Medicare is needlessly complicated. Don't believe me? Take a look on page 34 of this pdf for figuring out the patient's deductible for a 95 day hospital stay where they received 1 blood transfusion. Go ahead, I'll wait.
Back already?
If you got $9,826 you're correct (but this example excludes what Medicare supplemental/Medigap insurances will pay of this deductible - 100% of it isn't guaranteed). That $9,826 just covers the hospitalization. It won't cover any diagnostic tests, imaging, lab tests or a lot of different drugs. It won't cover your doctor's visits to you (but will possibly cover the facility employed physician).

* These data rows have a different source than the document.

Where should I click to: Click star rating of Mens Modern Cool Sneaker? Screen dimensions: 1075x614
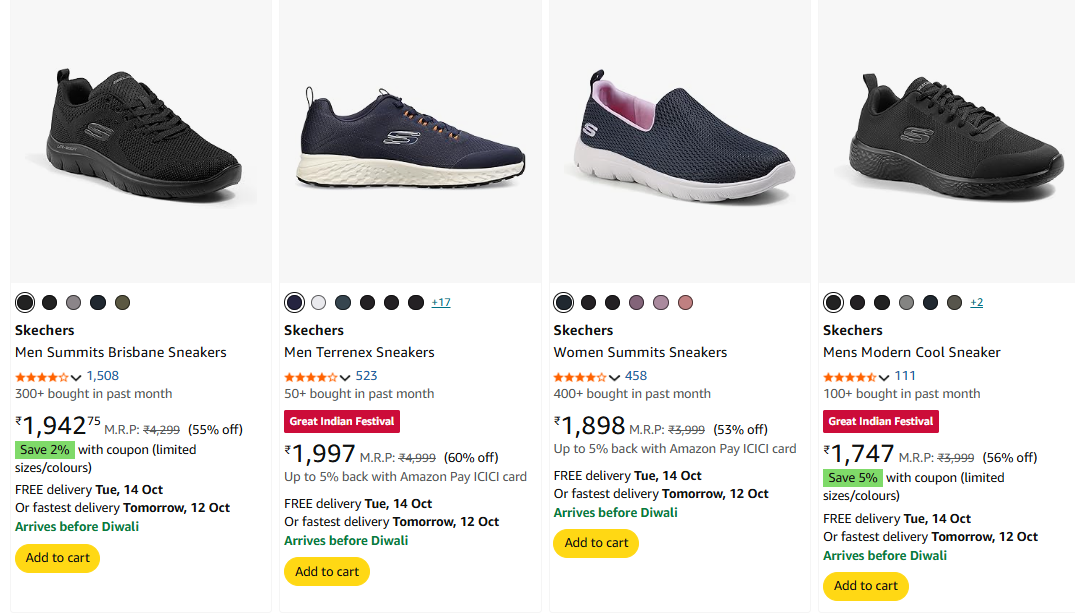[x=850, y=377]
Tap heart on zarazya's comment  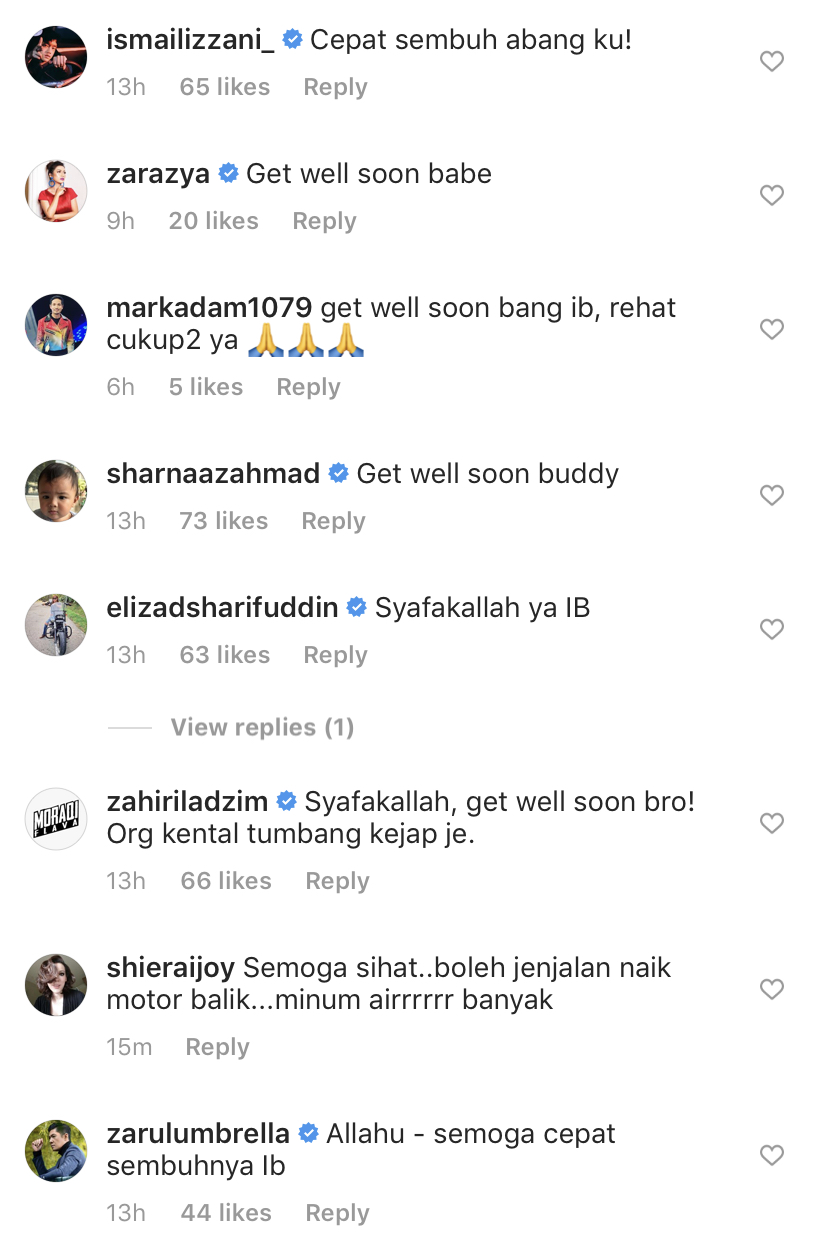772,196
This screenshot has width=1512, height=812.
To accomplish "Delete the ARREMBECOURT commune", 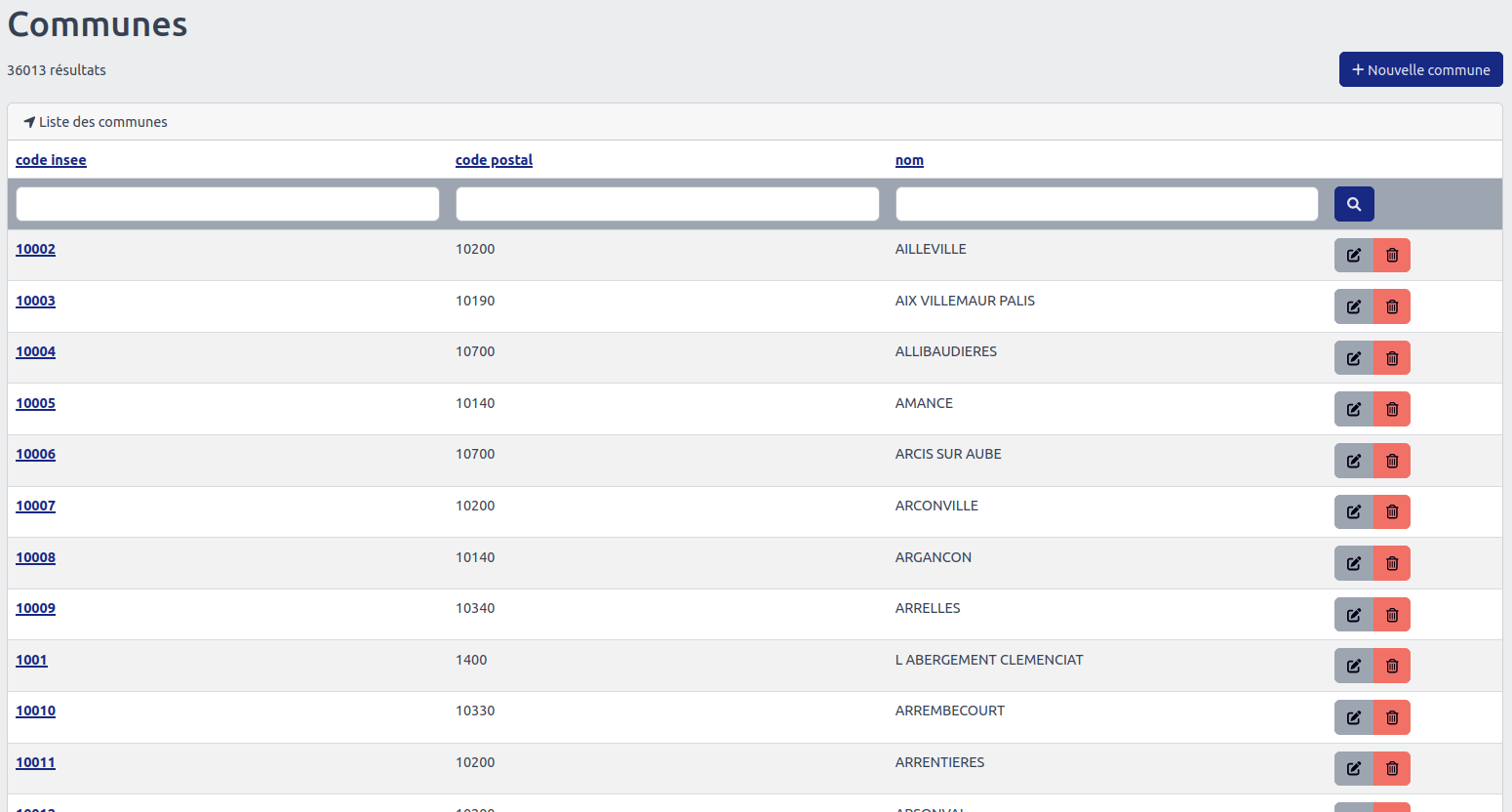I will [1392, 717].
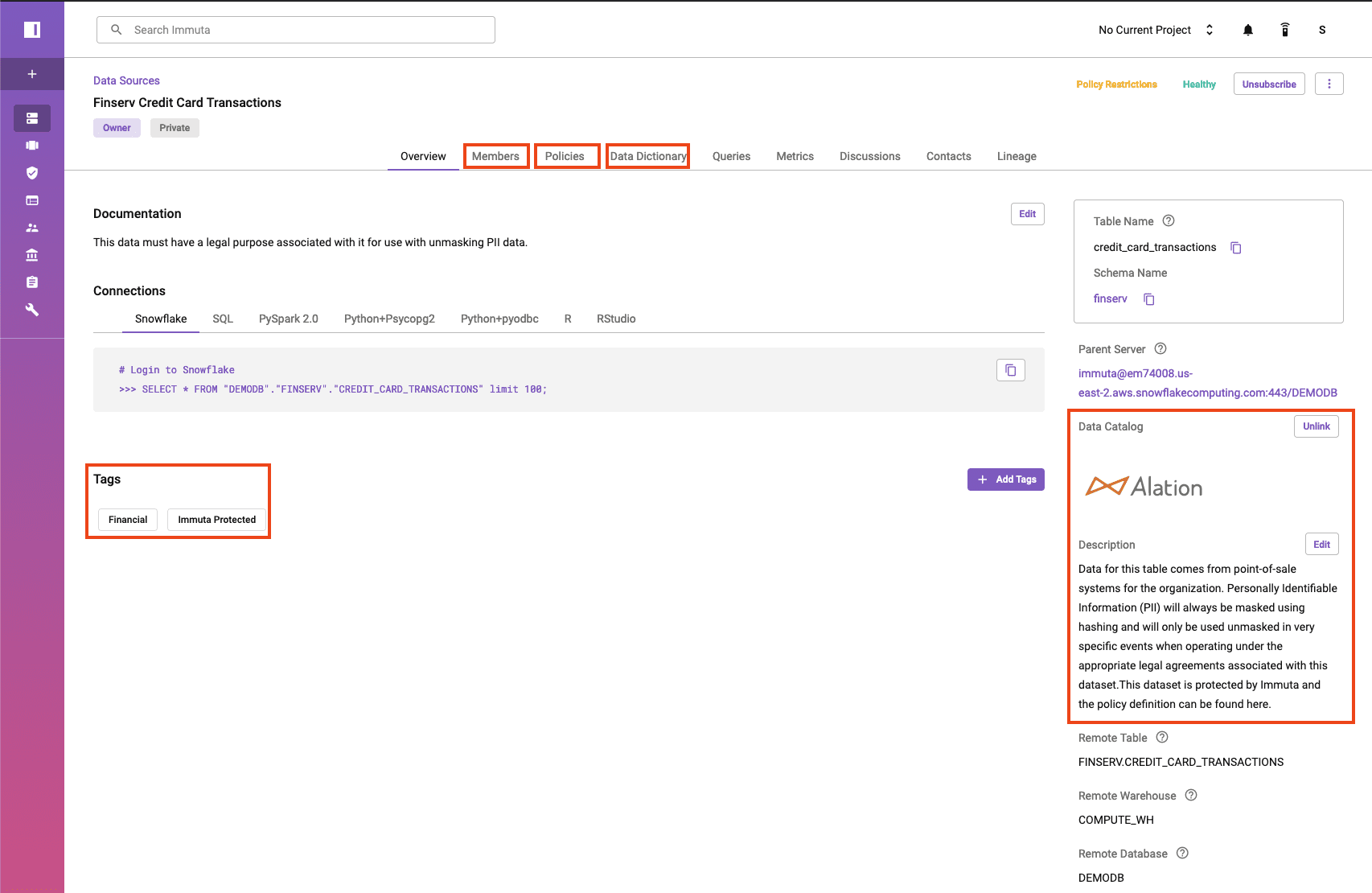Select the PySpark 2.0 connection tab
Viewport: 1372px width, 893px height.
288,319
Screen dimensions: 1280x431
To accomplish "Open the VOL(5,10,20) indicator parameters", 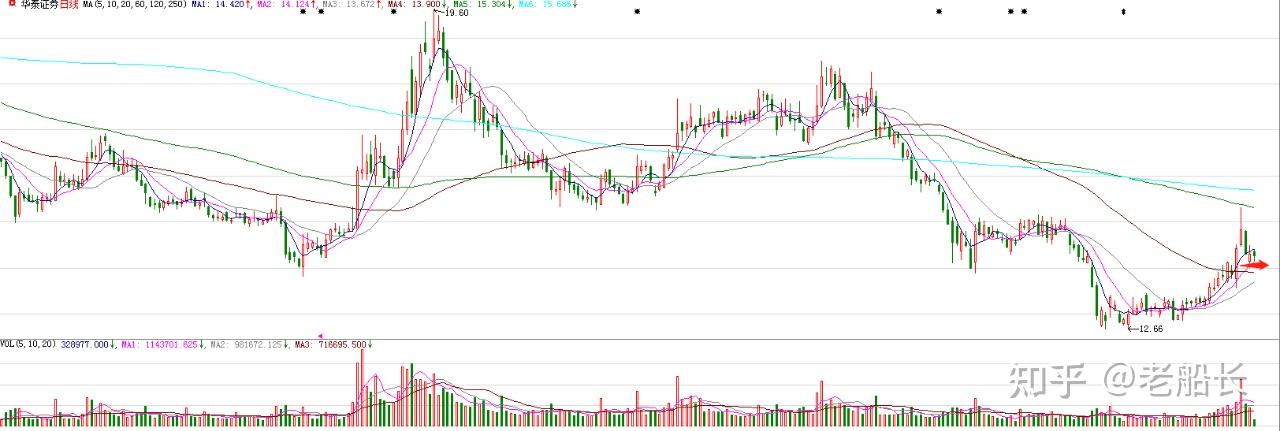I will tap(28, 344).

It won't include any physician's operative services, medical procedures, anesthesia and so on. Most of what isn't covered under Part A is billed under Medicare Parts B or D with equally complicated formulas to determine what portions of the charges are payable by the patient.
Hospice
The Medicare Hospice Program has changed a lot over the years. In 1989 the hospice total benefits paid was $205 million. That number grew to $12.1 BILLION in 2009. That's 5,902 percent increase or 59 times the 1989 figure whichever boggles your mind less. Most of that growth in gross dollars occurred from 1998 to 2009 ($2.2 billion to $12.1 billion). The games really cranked up starting in 1998 which is about the same time hospital boards started to favor MBA's over MHSA's (Masters of Health Services Administration) for health care executive positions.
People get 4 year degrees in this stuff.
People get advanced degrees in this stuff.
Full disclosure, I have both an advanced degree and am a certified coder for this stuff.
Cases like this make me sick, angry, dispirited, and more determined to do what I can to make our system more functional.
You gotta wonder just when the Tea Party, Libertarians, the GOP, the independents and the DINOS are going to catch up with Progressives and Liberals in calling for at the very least a simpler universal health care system or Single Payer?